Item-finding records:
- - - - - - -

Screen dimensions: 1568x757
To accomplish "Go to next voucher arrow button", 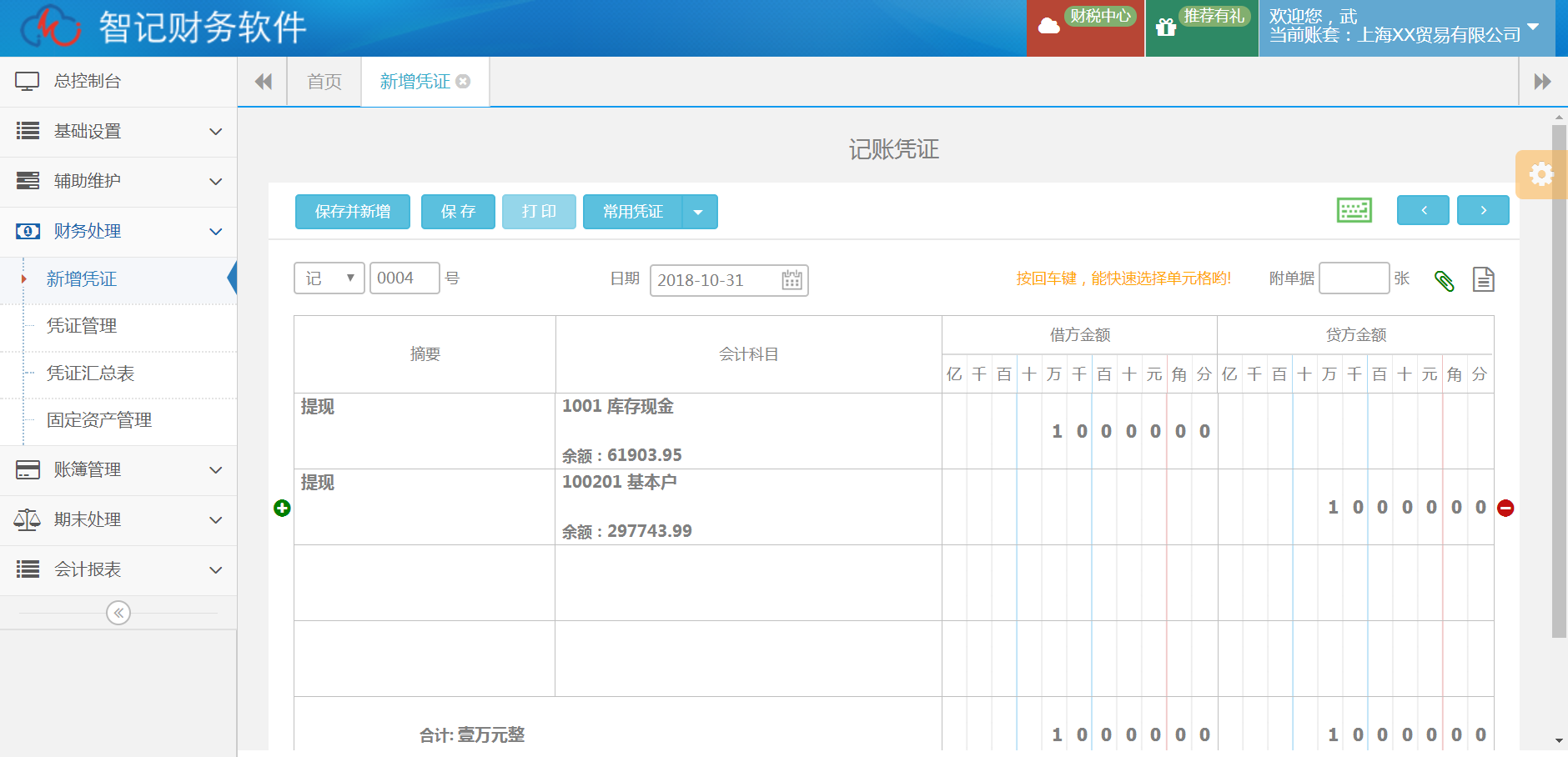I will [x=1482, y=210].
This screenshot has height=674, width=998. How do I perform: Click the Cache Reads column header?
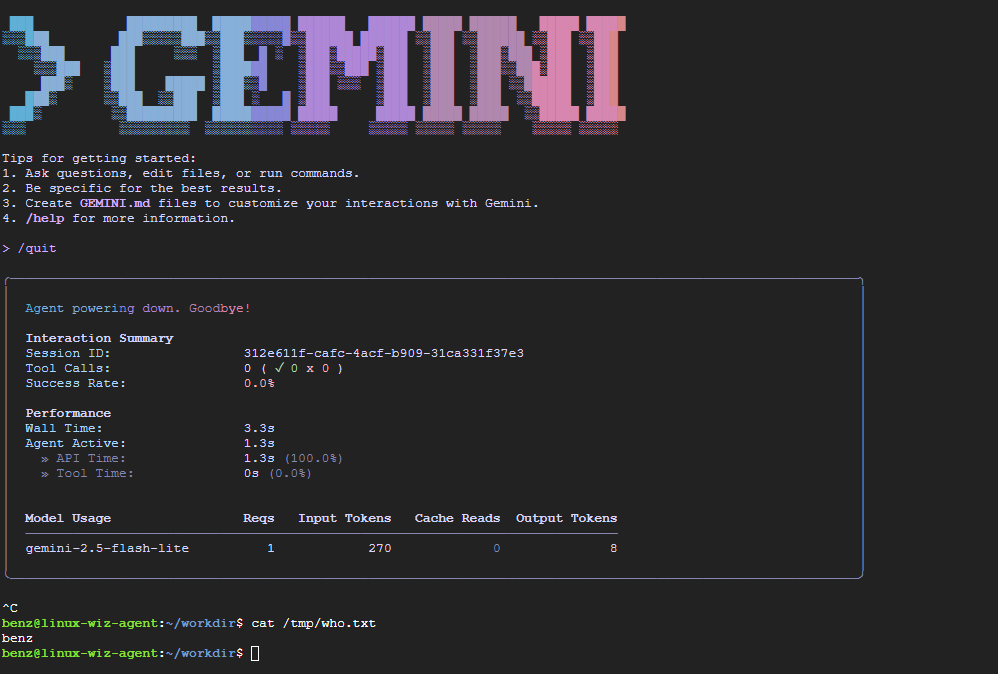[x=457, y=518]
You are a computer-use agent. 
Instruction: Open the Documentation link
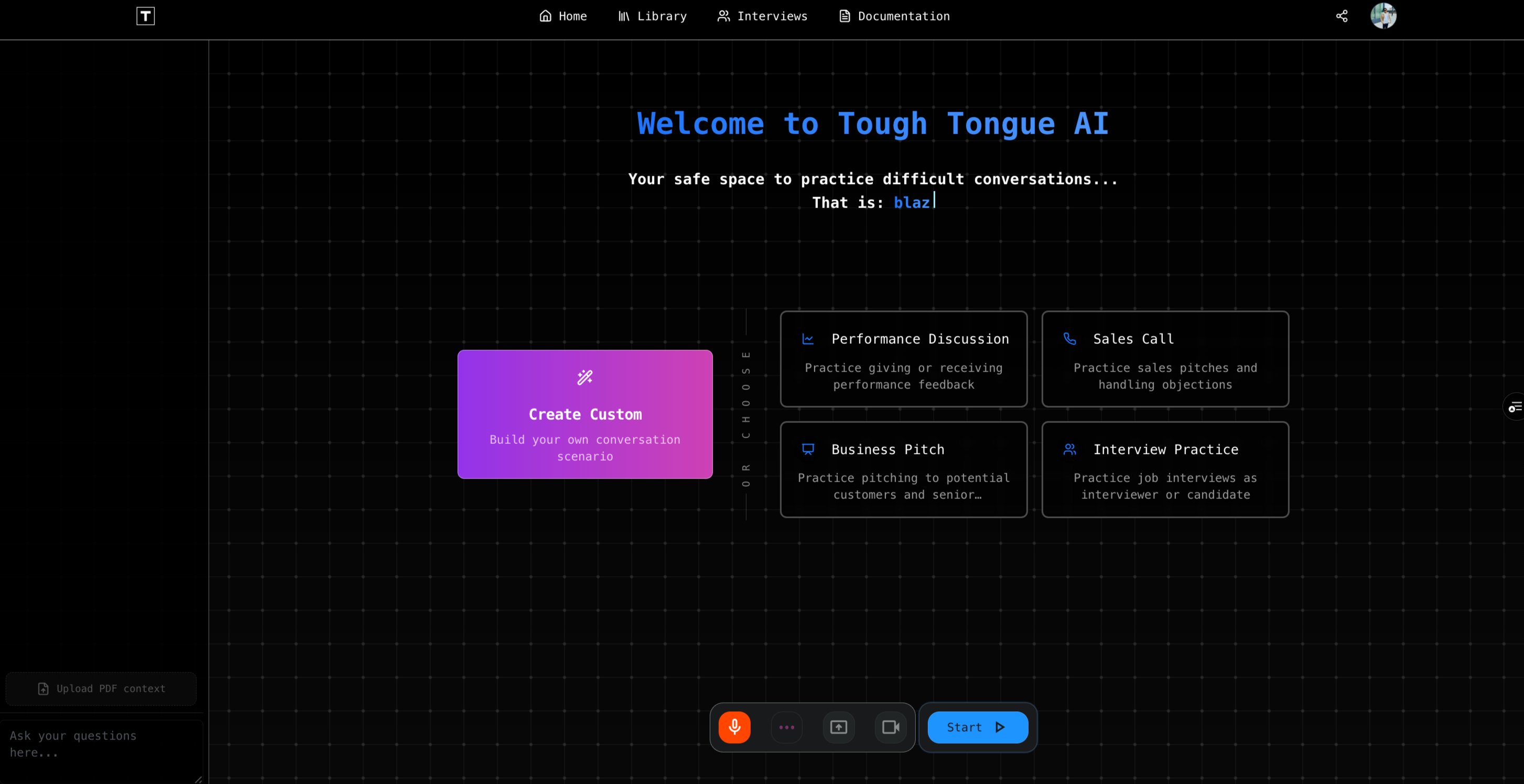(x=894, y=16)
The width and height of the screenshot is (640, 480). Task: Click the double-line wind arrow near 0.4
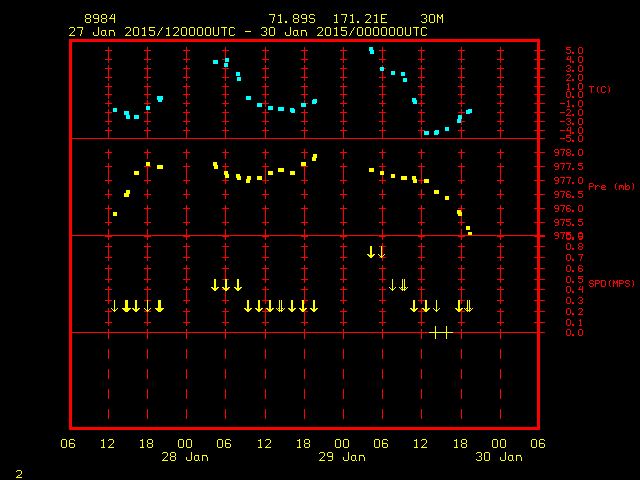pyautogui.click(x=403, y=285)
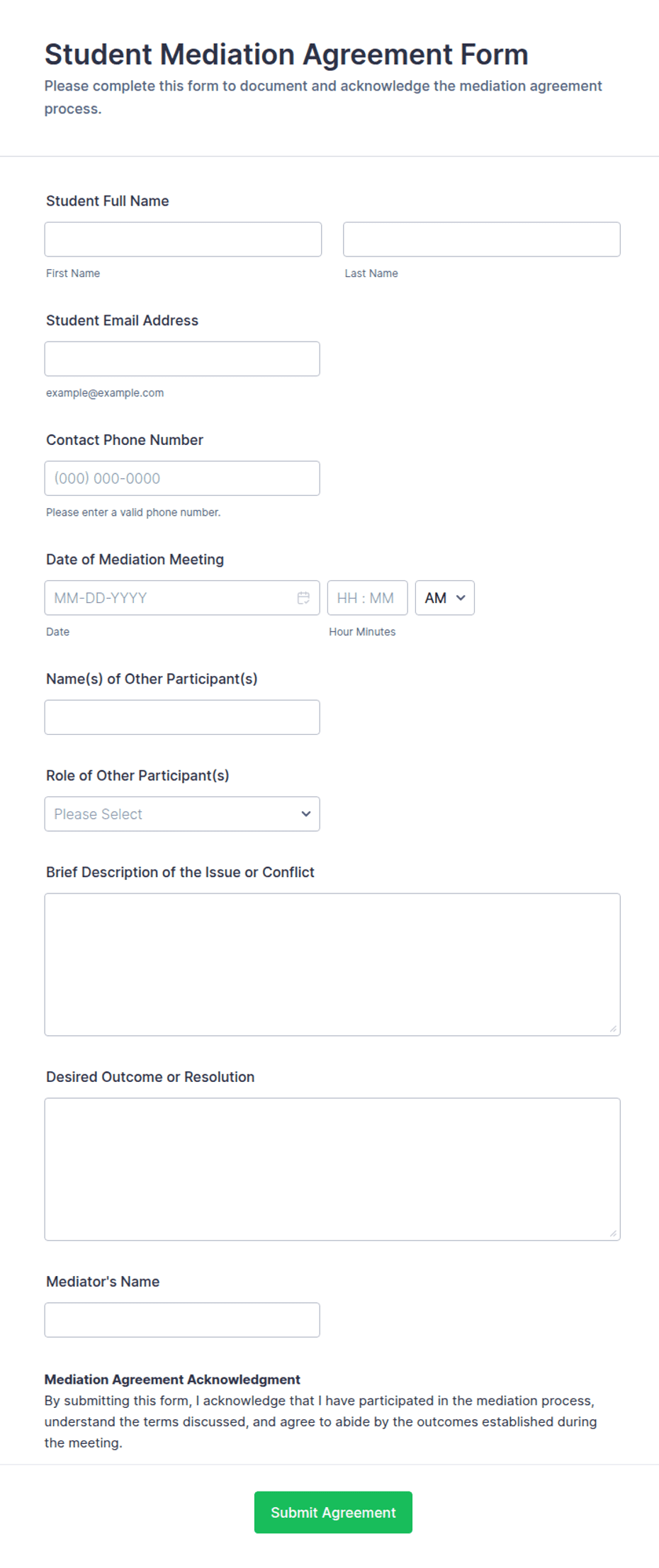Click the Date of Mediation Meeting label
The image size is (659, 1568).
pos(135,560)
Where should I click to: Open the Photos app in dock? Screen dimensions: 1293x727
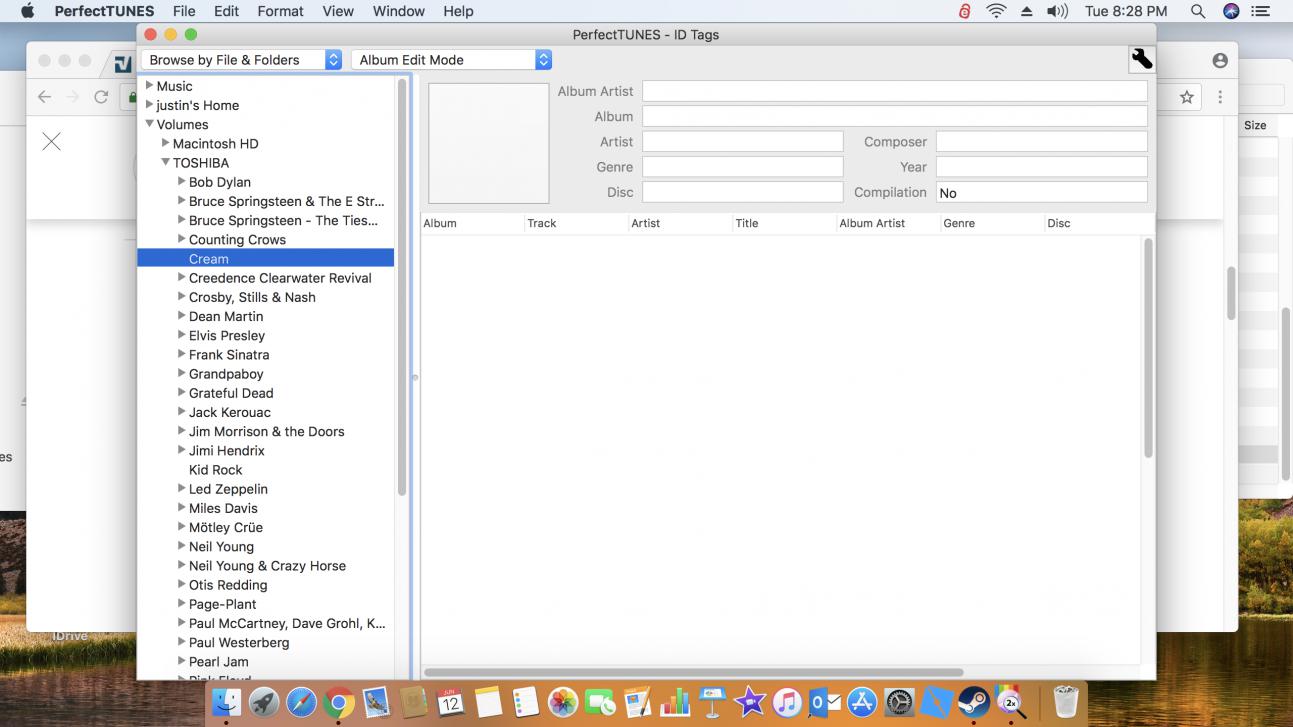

- - - - - - -

Please recast the lines of the records as a JSON list of strings, one string per line with blank lines omitted, starting with the line containing "You are a computer-use agent." and going on through the end of the records. Leave the pictures out of the answer.

THE OUTPUT:
[
  "You are a computer-use agent. ",
  "Instruction: Open the Documentation link",
  "(x=894, y=16)",
  "The width and height of the screenshot is (640, 480). Task: Click the double-line wind arrow near 0.4",
  "pyautogui.click(x=403, y=285)",
  "Click the Date of Mediation Meeting label",
  "The image size is (659, 1568).",
  "pos(135,560)",
  "Where should I click to: Open the Photos app in dock? Screen dimensions: 1293x727"
]